● **課題の指示**
リフィル処方箋に関する記事をもとに、次の問いに答えてください。
1. 医師が可能と判断した場合、同じ処方箋は最大何回まで使えるか。
2. 相談を寄せた男性は、高血圧治療のためにどのくらいの頻度で近所のクリニックに通院しているか。
3. 日本保険薬局協会のアンケートで、リフィル処方箋を受け付けた実績がある薬局の割合は何%だったか。

再診なしで繰り返し使える「リフィル処方箋」 医師会が慎重姿勢、普及はこれから
「かかりつけ医に『リフィル処方箋』をお願いしたところ、『うちではやらない』と言われた。せっかく新しい制度ができたのに…」。宮城県名取市の無職男性(68)から「読者とともに 特別報道室」に相談が寄せられた。4月に導入されたリフィル処方箋は一定期間内なら再診なしで同じ処方箋を繰り返し使えるが、まだ緒に就いたばかり。制度の仕組みや特徴、留意点などを取材した。(編集局コンテンツセンター・小沢一成)
個別に判断
男性は高血圧治療で近所のクリニックに2カ月に1度通院している。「受診のたびに1、2時間待たされ、診察は2、3分の雑談だけ。聴診器も当てられず、薬はずっと変わっていない」とため息をつく。
リフィル処方箋をインターネットで知った男性は医師に利用を申し出たが「うちではやらない」として認められなかったという。男性は「薬局で薬をもらえばいいだけなのに、受診の時間や診察代がもったいない」とこぼす。
英語の「リフィル」は「補充」「詰め替え」を意味し、リフィル処方箋は本年度の診療報酬改定で導入が決まった。症状が安定している患者が対象で、医師が可能と判断した場合、同じ処方箋を最大3回まで使うことができる。投薬期間は医師が個別に判断し、投薬量に限度が定められている医薬品(新薬、向精神薬、麻薬)や湿布薬は対象外。
リフィル処方箋により薬の処方のためだけに通院する患者の負担軽減、医療費抑制も期待される。一方で患者の症状悪化を見逃す恐れや医薬品転売を懸念する声は根強い。医療機関にとっては収入減にもつながる。
今年2月、日本医師会の中川俊男会長(当時)は定例記者会見で「長期処方にはリスクがある。定期的に患者を診察し、医学的管理を行うことが安心安全で質の高い医療だ」と強調。その上で、リフィル処方箋について「患者の健康に関わるため、慎重の上にも慎重に、そして丁寧に始めることが望ましい」と述べた。
薬局と連携
日本保険薬局協会(東京)が5、6月に実施した会員アンケートによると、回答した約1万1900薬局のうち、リフィル処方箋を受け付けた実績があるのは17・6%だった。全処方箋のうち、リフィルが占める割合は0・053%にとどまった。

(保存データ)

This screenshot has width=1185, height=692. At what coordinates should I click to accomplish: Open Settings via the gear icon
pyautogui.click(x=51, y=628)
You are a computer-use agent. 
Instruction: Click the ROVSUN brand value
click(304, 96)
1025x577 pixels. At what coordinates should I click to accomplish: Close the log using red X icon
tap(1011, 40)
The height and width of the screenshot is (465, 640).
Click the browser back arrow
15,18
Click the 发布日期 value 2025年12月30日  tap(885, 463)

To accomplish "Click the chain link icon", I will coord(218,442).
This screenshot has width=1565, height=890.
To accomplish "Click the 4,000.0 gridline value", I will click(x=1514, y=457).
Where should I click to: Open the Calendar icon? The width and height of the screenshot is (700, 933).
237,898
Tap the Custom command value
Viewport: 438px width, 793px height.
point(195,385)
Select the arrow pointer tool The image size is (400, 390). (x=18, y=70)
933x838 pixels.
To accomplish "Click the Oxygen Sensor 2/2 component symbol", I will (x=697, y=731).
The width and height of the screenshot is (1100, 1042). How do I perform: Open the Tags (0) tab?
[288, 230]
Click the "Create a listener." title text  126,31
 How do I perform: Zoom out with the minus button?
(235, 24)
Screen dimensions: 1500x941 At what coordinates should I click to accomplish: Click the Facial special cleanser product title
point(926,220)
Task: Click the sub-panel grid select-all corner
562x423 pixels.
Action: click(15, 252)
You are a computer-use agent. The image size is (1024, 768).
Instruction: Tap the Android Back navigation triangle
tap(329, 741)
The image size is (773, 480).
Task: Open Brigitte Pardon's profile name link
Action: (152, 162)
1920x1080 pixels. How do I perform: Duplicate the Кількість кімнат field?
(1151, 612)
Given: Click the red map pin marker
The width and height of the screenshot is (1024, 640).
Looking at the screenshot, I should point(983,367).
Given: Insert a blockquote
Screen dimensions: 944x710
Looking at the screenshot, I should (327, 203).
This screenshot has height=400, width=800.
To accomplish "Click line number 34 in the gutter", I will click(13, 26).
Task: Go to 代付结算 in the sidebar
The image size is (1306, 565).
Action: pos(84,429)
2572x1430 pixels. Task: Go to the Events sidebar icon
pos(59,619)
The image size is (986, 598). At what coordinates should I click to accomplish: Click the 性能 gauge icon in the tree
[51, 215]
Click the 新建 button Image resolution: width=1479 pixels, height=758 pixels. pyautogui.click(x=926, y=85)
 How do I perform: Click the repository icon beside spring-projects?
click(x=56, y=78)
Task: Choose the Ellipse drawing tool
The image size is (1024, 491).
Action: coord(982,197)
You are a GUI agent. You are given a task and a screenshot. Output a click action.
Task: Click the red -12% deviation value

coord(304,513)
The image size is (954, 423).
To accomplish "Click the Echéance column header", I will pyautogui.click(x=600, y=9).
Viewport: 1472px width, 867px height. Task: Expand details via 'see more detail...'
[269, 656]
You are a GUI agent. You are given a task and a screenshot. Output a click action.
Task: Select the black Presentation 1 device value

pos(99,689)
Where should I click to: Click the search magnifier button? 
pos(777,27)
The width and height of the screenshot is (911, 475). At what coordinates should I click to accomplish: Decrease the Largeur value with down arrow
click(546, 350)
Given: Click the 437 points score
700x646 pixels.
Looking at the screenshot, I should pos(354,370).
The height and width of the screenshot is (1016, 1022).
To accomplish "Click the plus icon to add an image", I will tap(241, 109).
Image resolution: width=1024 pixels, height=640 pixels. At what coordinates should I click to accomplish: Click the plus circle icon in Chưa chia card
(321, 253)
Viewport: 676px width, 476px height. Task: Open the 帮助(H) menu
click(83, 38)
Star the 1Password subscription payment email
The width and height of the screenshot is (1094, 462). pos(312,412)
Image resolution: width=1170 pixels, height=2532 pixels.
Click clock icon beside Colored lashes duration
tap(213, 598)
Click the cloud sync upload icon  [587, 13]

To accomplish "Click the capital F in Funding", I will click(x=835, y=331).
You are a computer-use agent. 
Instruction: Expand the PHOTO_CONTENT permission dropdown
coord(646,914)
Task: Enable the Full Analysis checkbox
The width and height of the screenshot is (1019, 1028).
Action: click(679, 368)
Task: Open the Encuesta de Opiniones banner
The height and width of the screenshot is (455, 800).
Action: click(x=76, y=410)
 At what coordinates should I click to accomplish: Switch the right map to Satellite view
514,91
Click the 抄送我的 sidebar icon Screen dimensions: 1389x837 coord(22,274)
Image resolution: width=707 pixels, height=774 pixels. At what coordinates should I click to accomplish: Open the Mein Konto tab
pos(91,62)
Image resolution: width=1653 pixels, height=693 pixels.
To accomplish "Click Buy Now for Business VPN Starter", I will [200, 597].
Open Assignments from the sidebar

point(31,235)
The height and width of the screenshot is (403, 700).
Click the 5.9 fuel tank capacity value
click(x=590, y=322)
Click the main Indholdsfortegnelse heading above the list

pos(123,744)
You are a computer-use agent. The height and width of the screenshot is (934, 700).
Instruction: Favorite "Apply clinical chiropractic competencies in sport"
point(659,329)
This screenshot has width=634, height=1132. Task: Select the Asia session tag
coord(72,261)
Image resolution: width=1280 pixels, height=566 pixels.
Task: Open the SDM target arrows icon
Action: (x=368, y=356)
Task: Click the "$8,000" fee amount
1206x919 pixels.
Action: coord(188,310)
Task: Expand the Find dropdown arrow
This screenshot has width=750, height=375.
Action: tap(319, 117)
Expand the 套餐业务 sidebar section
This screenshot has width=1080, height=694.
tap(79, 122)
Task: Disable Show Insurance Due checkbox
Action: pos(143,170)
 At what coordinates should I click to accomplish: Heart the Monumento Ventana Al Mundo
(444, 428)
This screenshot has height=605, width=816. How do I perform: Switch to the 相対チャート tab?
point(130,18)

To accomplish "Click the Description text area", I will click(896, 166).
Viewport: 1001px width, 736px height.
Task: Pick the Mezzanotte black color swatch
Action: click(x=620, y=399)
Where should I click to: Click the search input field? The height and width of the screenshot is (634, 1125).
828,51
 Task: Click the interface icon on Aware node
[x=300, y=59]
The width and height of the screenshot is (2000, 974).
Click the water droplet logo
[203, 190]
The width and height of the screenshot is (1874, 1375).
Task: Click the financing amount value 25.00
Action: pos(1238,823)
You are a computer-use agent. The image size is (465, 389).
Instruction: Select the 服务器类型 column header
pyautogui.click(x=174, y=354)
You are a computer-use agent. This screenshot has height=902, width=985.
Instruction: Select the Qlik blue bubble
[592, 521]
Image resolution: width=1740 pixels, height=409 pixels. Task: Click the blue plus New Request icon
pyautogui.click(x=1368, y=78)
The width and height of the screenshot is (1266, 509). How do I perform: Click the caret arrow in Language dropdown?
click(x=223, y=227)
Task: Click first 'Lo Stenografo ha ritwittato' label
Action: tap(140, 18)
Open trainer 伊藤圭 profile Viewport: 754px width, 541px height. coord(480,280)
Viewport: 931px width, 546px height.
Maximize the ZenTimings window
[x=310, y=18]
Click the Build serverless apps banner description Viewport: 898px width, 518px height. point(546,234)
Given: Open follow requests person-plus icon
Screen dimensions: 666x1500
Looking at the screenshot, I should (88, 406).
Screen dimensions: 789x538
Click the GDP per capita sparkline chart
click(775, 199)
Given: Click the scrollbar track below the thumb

● **解答欄**
1. 最大3回までです。
2. 2カ月に1度です。
3. 17・6%です。